JAKARTA - Kementerian Sosial (Kemensos) mengambil langkah cepat dalam menangani dampak banjir bandang dan tanah longsor yang melanda Kabupaten Pemalang, Jawa Tengah, dengan mendirikan dapur umum serta menyalurkan bantuan bagi warga terdampak. Upaya ini dilakukan sebagai bagian dari respons darurat untuk memastikan kebutuhan dasar para pengungsi dapat terpenuhi.
Bencana tersebut dipicu oleh hujan deras yang mengguyur wilayah Pemalang sejak Jumat sore hingga dini hari. Intensitas hujan yang tinggi menyebabkan sejumlah sungai, yakni Sungai Gung, Kali Pena Kir, dan Kali Soso, meluap. Luapan air membawa material lumpur, bebatuan, serta kayu gelondongan dari kawasan hutan Gunung Slamet dan menerjang permukiman warga.

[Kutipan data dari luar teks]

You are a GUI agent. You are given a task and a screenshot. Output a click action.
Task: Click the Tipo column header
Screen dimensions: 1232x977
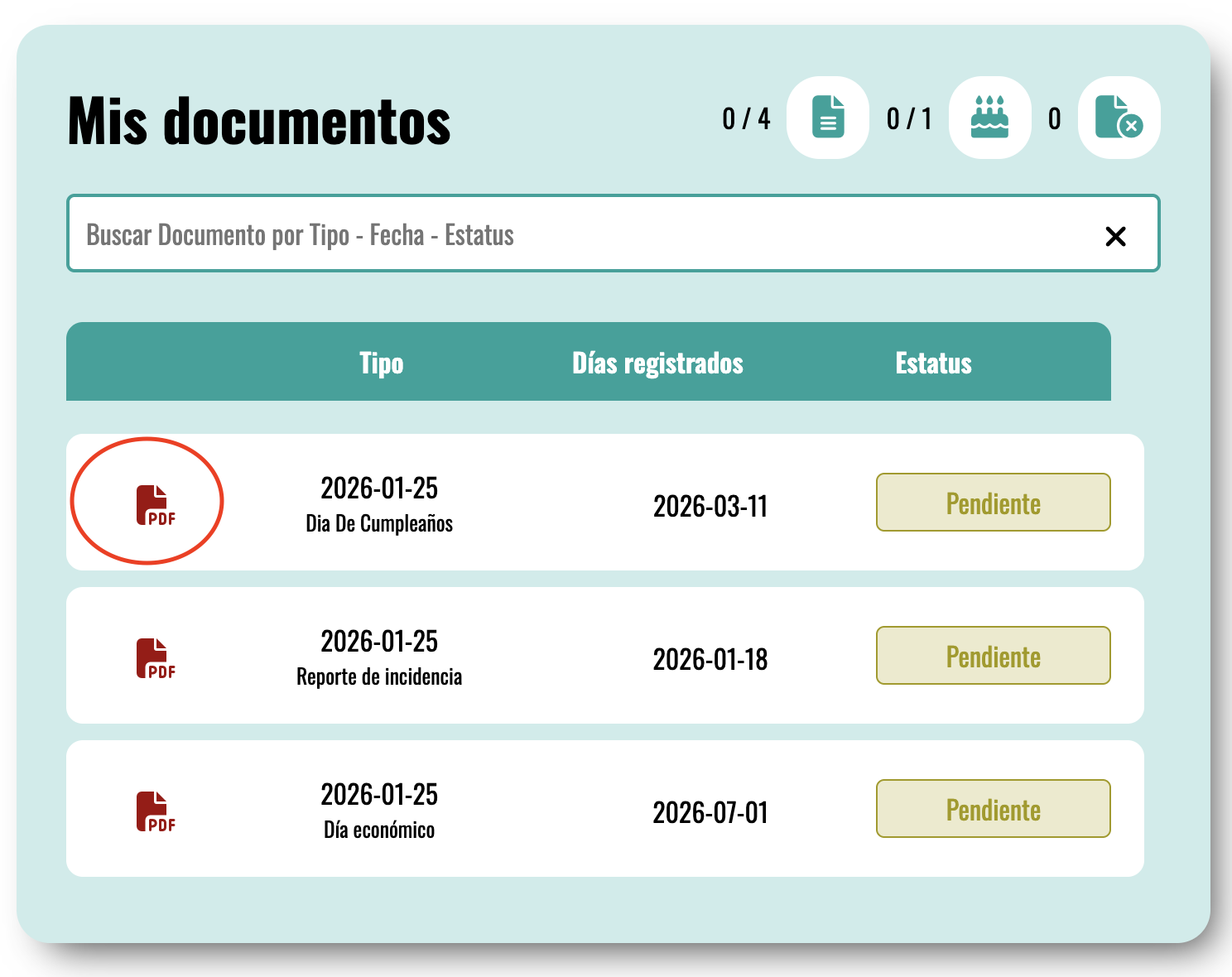[x=381, y=363]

Wilayah yang terdampak banjir tersebar di Kecamatan Pulosari, meliputi Desa Gunungsari, Penakir, Jurang Mangu, dan Sima. Desa Penakir, khususnya kawasan Sawangan, menjadi lokasi terdampak paling parah. Di wilayah tersebut, sekitar 10 rumah warga mengalami kerusakan dan empat unit kendaraan terseret arus banjir.

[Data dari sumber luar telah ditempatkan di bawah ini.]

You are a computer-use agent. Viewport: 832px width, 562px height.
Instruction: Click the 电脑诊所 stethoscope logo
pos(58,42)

Berdasarkan data sementara, tercatat sebanyak 380 jiwa terdampak akibat bencana ini. Dari jumlah tersebut, 119 orang terpaksa mengungsi dan ditempatkan di sejumlah lokasi pengungsian, antara lain Kantor Kecamatan Pulosari, Gedung NU, dan TK Pulosari. Selain itu, satu orang dilaporkan meninggal dunia dan masih dalam proses identifikasi di Rumah Sakit Islam Pemalang, sementara dua korban lainnya mengalami luka berat dan telah mendapatkan penanganan medis.
Kerugian material akibat banjir bandang dan longsor cukup signifikan. Selain kerusakan pada rumah warga, satu fasilitas ibadah turut terdampak. Dua jembatan penghubung antar dusun di Desa Pulosari dilaporkan terputus, serta jembatan di Sungai Reas mengalami kerusakan yang mengganggu akses transportasi warga.

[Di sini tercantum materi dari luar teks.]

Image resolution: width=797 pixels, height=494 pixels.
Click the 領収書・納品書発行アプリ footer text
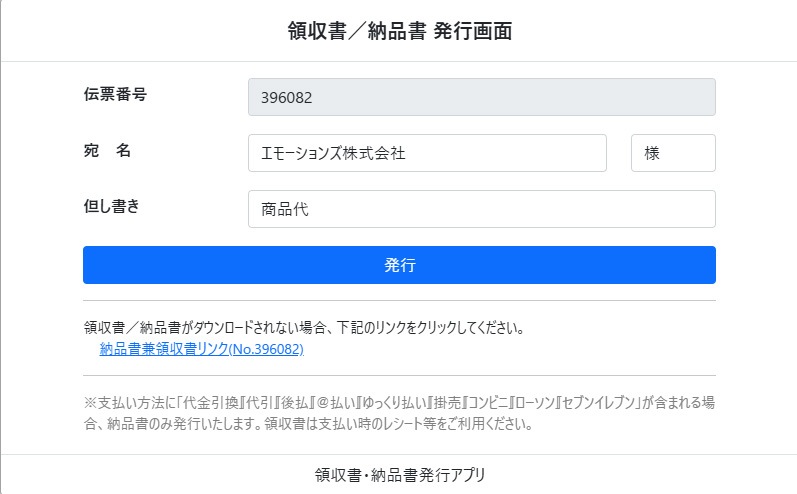tap(399, 473)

Sebagai bagian dari penanganan tanggap darurat, Kemensos melakukan asesmen dan pendataan korban, evakuasi warga ke lokasi aman, serta pendampingan korban di fasilitas kesehatan. Dapur umum juga didirikan di Kantor Kecamatan Pulosari untuk memenuhi kebutuhan pangan para pengungsi.
Kemensos turut mengirimkan bantuan logistik dari Gudang Induk Bekasi ke wilayah terdampak. Bantuan tersebut mencakup ribuan paket makanan siap saji dan lauk pauk, selimut, kasur, perlengkapan anak, family kit, tenda gulung, tenda serbaguna, serta perlengkapan penerangan darurat.
Meski kondisi banjir dilaporkan mulai berangsur surut, potensi cuaca ekstrem masih menjadi perhatian. Hujan dengan intensitas sedang hingga deras masih terjadi di Kecamatan Pulosari, disertai kabut tebal dan angin kencang, sehingga kewaspadaan terus ditingkatkan.
Penanganan bencana ini melibatkan kolaborasi lintas instansi, termasuk Kemensos, Dinas Sosial Provinsi Jawa Tengah dan Kabupaten Pemalang, BPBD, TNI-Polri, Tagana, PMI, pemerintah kecamatan, serta partisipasi aktif masyarakat setempat.